L’infortunio preso in esame nella sentenza si è verificato nell’ambito dei lavori di impermeabilizzazione di alcuni fabbricati ed a seguito della caduta di un lavoratore dall’altezza di sette metri attraverso una apertura di metri 2 per 0,70 cm risultata sprotetta. Per l’infortunio, che ha avuto un esito mortale, prima il Tribunale e poi la Corte di Appello avevano condannato per omicidio colposo sia il responsabile legale che il responsabile della sicurezza della ditta appaltatrice ed avevano loro contestato le violazioni di cui all’art. 12 comma 3 del D. Lgs. n. 494/1996 (obbligo per le imprese appaltatrici di attuare quanto previsto dai piani di sicurezza e coordinamento) ed all’art. 68 del D.P.R. n. 164 del 1956 (prescrizione secondo cui le aperture dei solai devono essere circondate da parapetto e tavola fermapiede, oppure coperte con tavolato solidamente fissato).
 
I lavori di impermeabilizzazione erano stati affidati dal committente alla ditta appaltatrice che a sua volta li aveva in parte trasferiti, per quanto riguarda in particolare la messa in opera di alcune guaine impermeabilizzanti, ad una ditta subappaltatrice alle cui dipendenze operava il lavoratore infortunato.
 
A propria difesa gli imputati hanno sostenuto di non aver assunto nella circostanza  nella loro qualità di appaltatori nessuna posizione di garanzia rispetto alla ditta subappaltatrice in quanto questa operava in piena autonomia ed inoltre avevano fatto notare che la responsabilità dell’accaduto andava attribuita al datore di lavoro dell’infortunato per aver omesso di disporre le misure di protezione delle aperture. Il committente, ancora, aveva fatto redigere per i lavori in oggetto un piano di sicurezza e di coordinamento ed aveva anche designato un coordinatore per la sicurezza in fase di esecuzione con il compito di verificare con opportune azioni di coordinamento l’applicazione del piano medesimo.
 
La Corte di Appello non si è detta d’accordo con le osservazioni formulate dagli imputati in quanto era risultato, invece, che la ditta subappaltatrice non operasse in piena autonomia e prestasse solo attività di mera manodopera oltre al fatto che gran parte del materiale e delle attrezzature utilizzate appartenessero alla ditta appaltatrice. Dalle indagini era risultato, altresì, che la ditta appaltatrice avesse fornito in opera delle indicazioni sui lavori da effettuare tant’è che la mattina stessa dell’infortunio il responsabile della ditta appaltatrice si era recato in cantiere per sollecitare la posa in opera delle guaine senza formulare peraltro osservazioni sulla mancata protezione delle aperture. Osservava, inoltre, la Corte di Appello che alla ditta subappaltatrice era stato affidato nella circostanza solo la messa in opera delle guaine di materiale impermeabilizzante e che comunque all’appaltatore era rimasto un effettivo potere di ingerenza nel processo lavorativo.

▸ **QUESITO PROPOSTO 1**:
Secondo il brano proposto, da quale altezza è caduto il lavoratore?

(Righe archiviate)
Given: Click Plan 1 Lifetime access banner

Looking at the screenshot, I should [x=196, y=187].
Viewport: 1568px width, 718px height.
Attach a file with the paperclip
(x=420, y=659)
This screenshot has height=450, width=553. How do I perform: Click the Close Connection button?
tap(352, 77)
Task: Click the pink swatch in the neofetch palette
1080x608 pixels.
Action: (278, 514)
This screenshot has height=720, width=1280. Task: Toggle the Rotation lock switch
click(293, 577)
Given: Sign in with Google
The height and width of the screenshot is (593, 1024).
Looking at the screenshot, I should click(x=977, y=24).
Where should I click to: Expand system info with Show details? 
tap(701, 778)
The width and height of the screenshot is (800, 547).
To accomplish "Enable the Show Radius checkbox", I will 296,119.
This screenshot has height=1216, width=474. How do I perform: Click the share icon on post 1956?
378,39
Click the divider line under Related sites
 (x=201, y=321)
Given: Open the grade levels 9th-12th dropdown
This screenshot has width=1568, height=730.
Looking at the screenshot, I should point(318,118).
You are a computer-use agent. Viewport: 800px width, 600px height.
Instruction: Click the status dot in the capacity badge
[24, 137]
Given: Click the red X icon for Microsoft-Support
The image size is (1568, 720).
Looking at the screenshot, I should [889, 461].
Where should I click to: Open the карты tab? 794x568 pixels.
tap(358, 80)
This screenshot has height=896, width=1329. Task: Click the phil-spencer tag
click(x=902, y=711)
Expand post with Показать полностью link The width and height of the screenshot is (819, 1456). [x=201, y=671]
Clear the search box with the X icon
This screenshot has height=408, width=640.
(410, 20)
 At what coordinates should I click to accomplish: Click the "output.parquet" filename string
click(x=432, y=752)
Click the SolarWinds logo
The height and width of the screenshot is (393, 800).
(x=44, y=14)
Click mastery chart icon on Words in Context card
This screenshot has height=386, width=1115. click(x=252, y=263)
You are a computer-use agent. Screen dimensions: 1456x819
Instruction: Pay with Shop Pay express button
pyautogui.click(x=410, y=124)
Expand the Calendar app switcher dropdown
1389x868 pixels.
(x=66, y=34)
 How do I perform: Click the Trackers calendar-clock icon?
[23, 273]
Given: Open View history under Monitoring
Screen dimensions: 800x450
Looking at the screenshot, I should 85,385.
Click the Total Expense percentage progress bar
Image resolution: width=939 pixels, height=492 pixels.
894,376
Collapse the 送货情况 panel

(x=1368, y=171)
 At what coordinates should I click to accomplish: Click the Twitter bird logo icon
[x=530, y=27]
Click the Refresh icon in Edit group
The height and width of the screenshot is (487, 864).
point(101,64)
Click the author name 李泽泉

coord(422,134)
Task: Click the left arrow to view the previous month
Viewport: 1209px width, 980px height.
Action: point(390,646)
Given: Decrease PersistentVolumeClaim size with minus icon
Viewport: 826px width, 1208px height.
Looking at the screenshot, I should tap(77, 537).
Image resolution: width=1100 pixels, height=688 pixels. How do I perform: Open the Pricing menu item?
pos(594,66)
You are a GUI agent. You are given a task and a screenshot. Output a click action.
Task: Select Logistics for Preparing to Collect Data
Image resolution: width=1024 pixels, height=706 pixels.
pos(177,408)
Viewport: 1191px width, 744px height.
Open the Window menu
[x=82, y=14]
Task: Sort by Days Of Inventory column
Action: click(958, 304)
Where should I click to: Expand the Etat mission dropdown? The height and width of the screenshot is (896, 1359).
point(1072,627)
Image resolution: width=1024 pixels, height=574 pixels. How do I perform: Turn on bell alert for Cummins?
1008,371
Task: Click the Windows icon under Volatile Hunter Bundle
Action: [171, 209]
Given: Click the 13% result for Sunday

▸ **QUESITO PROPOSTO 2**:
Restituisca senza alcuna modifica le righe archiviate, cominciando dalla riga che contiene "Given: Click the red" e proseguendo fino alla riga che contiene "tap(358, 80)", entrambe comprese.

▸ **RISPOSTA SCRITTA 1**:
Dall'altezza di sette metri.

▸ **RISPOSTA SCRITTA 2**:
Given: Click the red X icon for Microsoft-Support
The image size is (1568, 720).
Looking at the screenshot, I should [889, 461].
Where should I click to: Open the карты tab? 794x568 pixels.
tap(358, 80)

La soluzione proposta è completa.